One thing critics seem unable to grasp is that comedy itself is an artform as surely as literature or jazz, with its own unique strengths when written well and weaknesses when written poorly. Instead, the tendency when praising comedy is to compare it to literature or theatre, as if this legitimises the work. The greatest sitcoms - Seinfeld, Father Ted, I’m Alan Partridge, The Simpsons before its decline – have all been dedicated to the profound, mystifying process of being funny. Father Ted and Seinfeld should invite critique and analysis as surely as Philip Roth, yet so far the critics haven’t reached the nineties yet. Fawlty Towers, for instance, appears to have been vaguely canonised, but you are more likely to hear someone praising it for its tragedy, its psychological realism and its similarities to Shakespearean and Beckettian comedy than for what actually makes it so enduringly funny. I recall a critic once praised Rob Brydon’s Marion and Geoff by comparing it to Alan Bennett’s Talking Heads. This missed the point: the sharp black humour of Brydon’s show is a very different strength to Bennett’s. We don’t have to insist that a comedy show is as good as a drama in order to recognise its value. Shows like The Office and The Royle Family may invite comparisons with Beckett and the theatre, but they are funnier, and this sets them out as part of a different artform to theatre with its own strengths. This is why a lot of poor comedy – Extras, Saxondale – gets praised because of its fruitless aspirations towards profundity.

There are three main cul-de-sacs that modern comedy faces. The first is darkness, which always attracts praise but is no more or less an indication of merit than lightness. BBC2’s Nighty Night initially attracted praise for its unflinching blackness, but it soon became apparent it had nowhere else to go. Saxondale was the kind of show that attracted praise for having greater character depth than the infinitely funnier I’m Alan Partridge, but making the protagonist more miserable and giving him dialogue about the bleakness of his predicament does not increase psychological depth. Whilst in Curb Your Enthusiasm there is a terrible logic to the hero’s misanthropy, Lead Balloon – a show heavily influenced by Curb – simply has its protagonist do the most unpleasant thing possible according to the situation. True black comedy can be sublime, but blackness isn’t automatically clever or hilarious.

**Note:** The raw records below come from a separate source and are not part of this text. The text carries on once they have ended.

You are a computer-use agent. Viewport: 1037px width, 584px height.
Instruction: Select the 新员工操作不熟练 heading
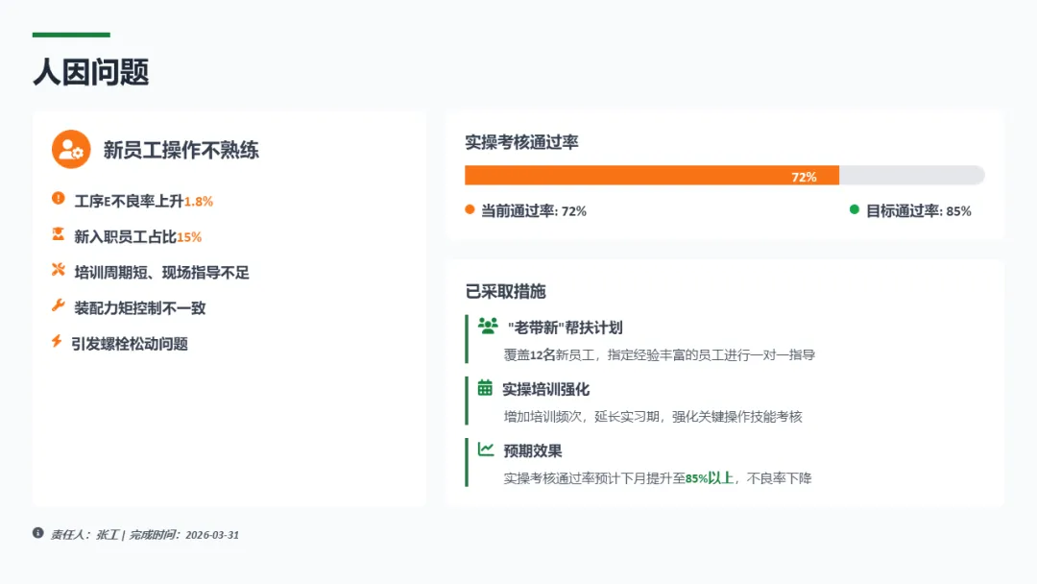[181, 150]
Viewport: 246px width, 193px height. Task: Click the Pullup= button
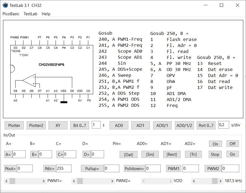(x=92, y=168)
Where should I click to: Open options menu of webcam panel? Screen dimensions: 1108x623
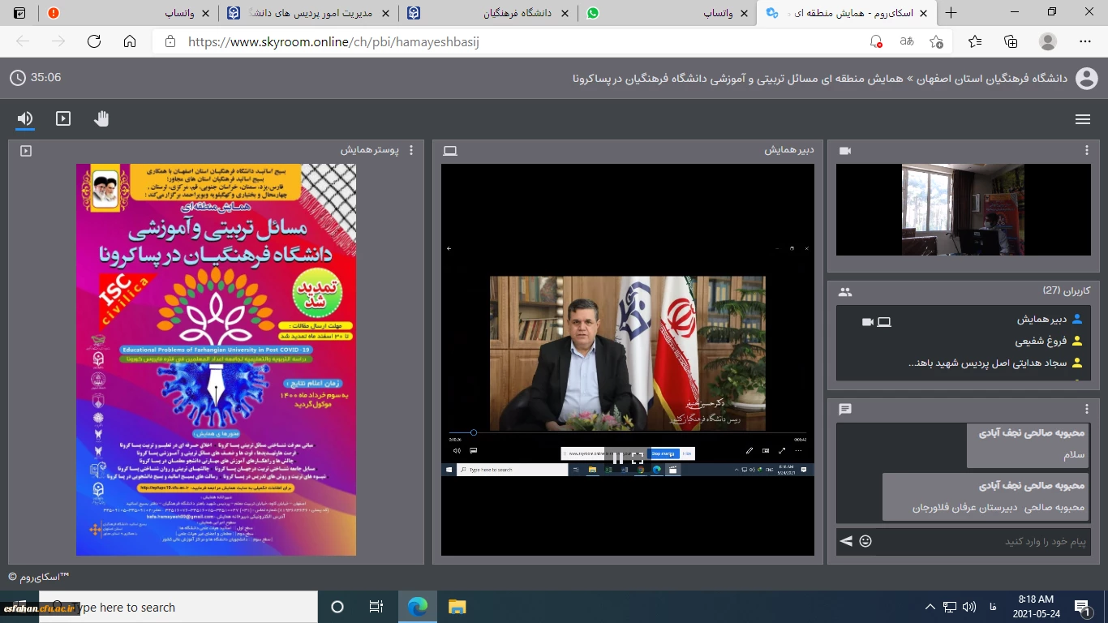click(x=1087, y=150)
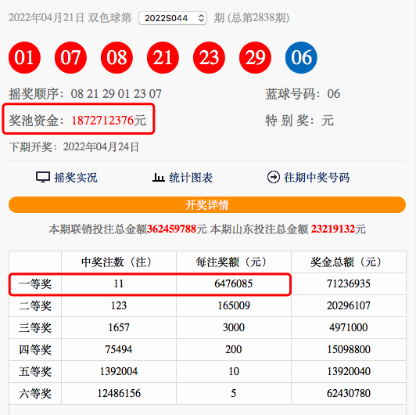Click the red ball numbered 23
This screenshot has height=415, width=416.
click(x=209, y=57)
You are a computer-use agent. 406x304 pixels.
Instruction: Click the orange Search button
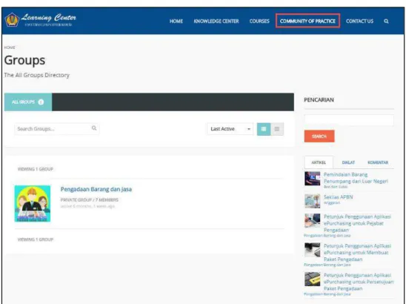click(319, 136)
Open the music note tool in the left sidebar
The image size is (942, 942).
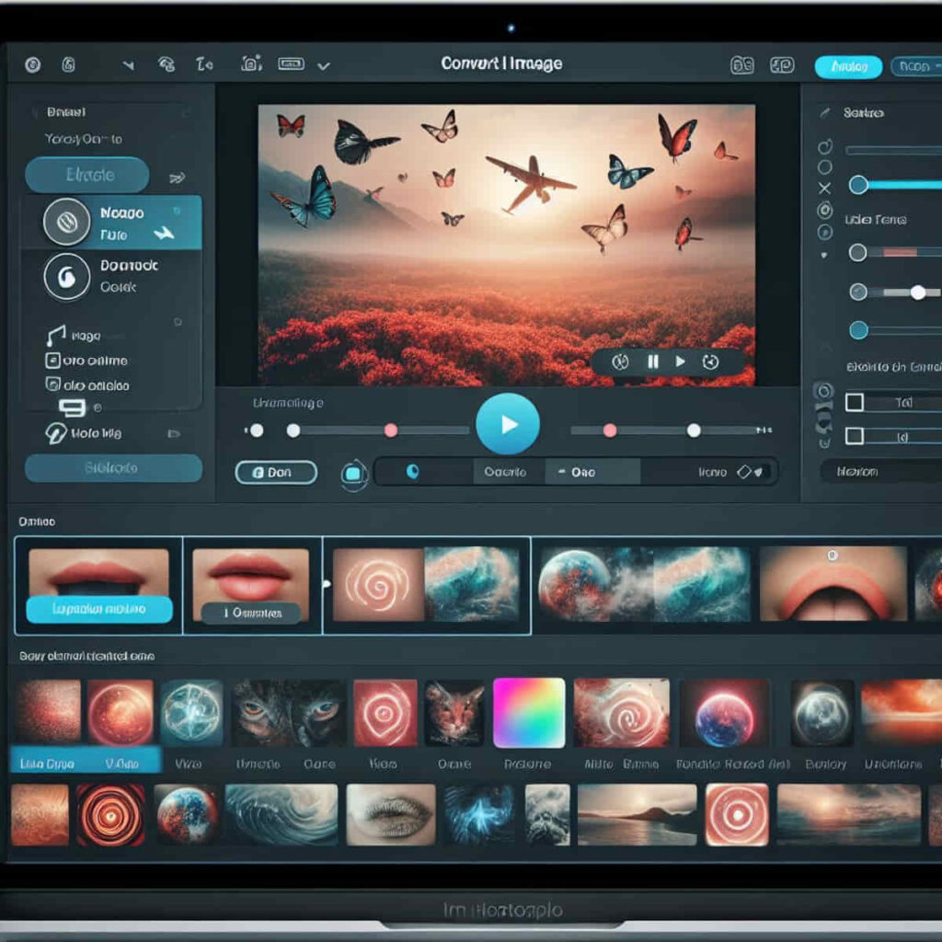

The second is self-referentiality, an aspect of post-modernism that is a good deal less interesting than most people seem to think. In shows like Extras and The Life and Times of Vivienne Vyle, the presence of cameras and tv shows within tv shows is presented as if it affords us a fascinating glimpse into the world of celebrity, when in fact it’s no more interesting than any other setting. The nadir was reached with the climax to the Extras Christmas special, which seemed to believe that launching into a diatribe against Big Brother and celebrity culture constitutes satire rather than yet another aspect of celebrity culture, no better than Big Brother itself. It’s much the same school of thought that persists in thinking that celebrities playing themselves in an unflattering light is both incredibly brave of the celebrity and deeply subversive.

The third is the tendency towards realism, in sitcoms which focus on characters with shabby, self-obsessed lives. The influence of Peep Show and The Office is strong here, and the excellent (and inexplicably axed) Pulling also demonstrated that this can be done well. The problem with these three fine shows is that their influence – along with the improvised, pseudo-documentary style of Curb Your Enthusiasm, probably the finest currently ongoing comedy series – has lead a generation to believe their own lives are funny enough to base a comedy show around.

Father Ted, Seinfeld and I’m Alan Partridge are not brilliant because they are dark, nor because they capture the humdrum reality of everyday life, nor because they are postmodern, and not because they achieve any effects similar to Beckett, Dickens or Shakespeare. In fact, some of those things they don’t attempt to do at all. They are brilliant because every aspect - the performances, the dialogue, the structure of their ingenious little plots, the characterisation, the gags, the imagery – has been scrupulously worked on so that each contributes to an overall effect that is unique and incomparable to any other artform. There is nothing more complex than something that succeeds in being funny, and nothing more valuable for sanity. In comparison with this achievement, postmodernism seems a very small thing indeed.